I went round one night, late at night, to tell her that enough was enough.  We'd had a disasterous evening.  She'd insisted that I walked her home.  We did so in fuming silence.  Enough was enough.  She went straight home for the rest of the week.  Things slowly improved from thereon.  They improved, also thanks to the fact that she moved into with R and a couple of other people.   She settled down.  She did, and does, take her time to settle down.

Still friends after 22 years.  We're going away together next week.

A fierce and determined intelligence.  A sad insecurity.  An impatiently high standard.  Procrastination dressed up as consultation.  A plethora of pointless regret.  A sense of style.  A sense of fun.  A sense of fun that's still there.  After twenty two years.

Wednesday, April 17, 2013

R...


 

I think, in honesty, R was going through a similar process of unacknowledged self-discovery as I was.  He was the slightly podgy, very speccy, adopted (as we later found out), son of a clergyman who'd had a variety of bases over the years.  Now the extra weight was off, the contact lenses were in and he was ready to GO!
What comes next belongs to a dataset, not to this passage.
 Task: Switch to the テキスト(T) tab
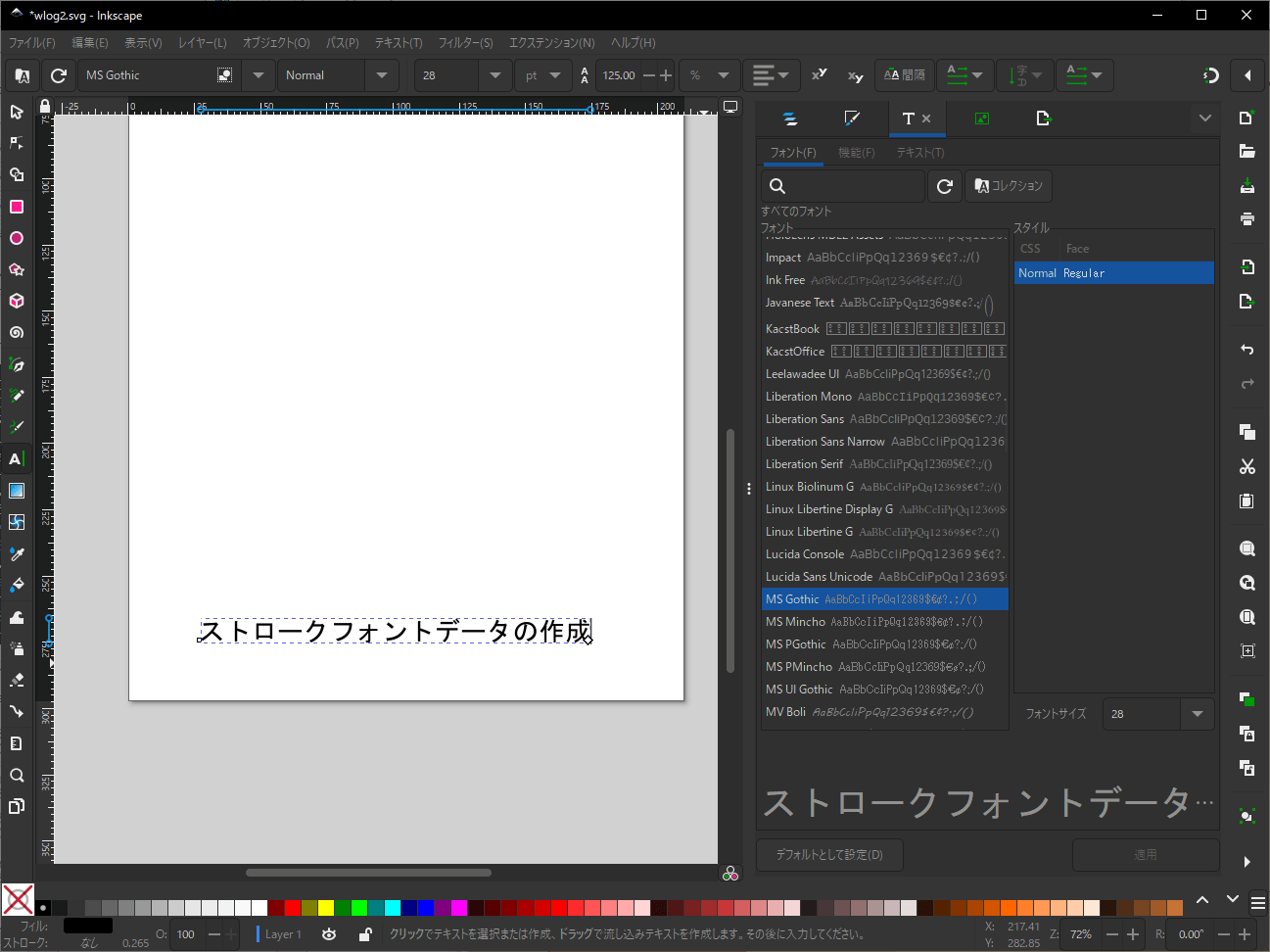pyautogui.click(x=920, y=153)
And good for him.  He was undoubtedly, one of the best looking men in our year at university and he, unlike me, was going to make the most of it!

I met him through L - they lived in the same halls - and we all did the same course.  We soon - me, L, R and U became a 'mini gang' - and it was great fun - there's no denying it.

R would often put his foot in his mouth to great acclaim - the 'you're not bad looking yourself' line that he'd inadvertently come up with was often repeated in an attempt to bring him down a peg or two but his charm won out every single time.





I, occasionally, for some reason, seemed to take it upon myself to act as his moral guide and guardian.  Quite uninvited, it must be said.  I'd berate him for treading on other men's sexual territory (including my own) only to be ignored time and again.

His self-exloratory was as untempered as my own.  He has the 'rubbish hippy' phase too.  And one involving a leather jacket with Lenny Kravitz painted on the back.  And one where he was going to be a writer.  And another when he was going (at my invitation) going to be my guide into christianity.

 

The girlfriends came and went.  And came and went.  And a small smattering of men fell for him too.  I remember, one night, when he'd been out on the prowl, he came knocking on my window (I was on the ground floor) for a drink, a smoke and some sympathy for his unfruitful prowling.  I was in bed and answered the 'door/window' wrapped in just my duvet.  "Are you naked under there?" he said.   "Yes" I said.  "Give us a look then" he said.  Maybe I should have done.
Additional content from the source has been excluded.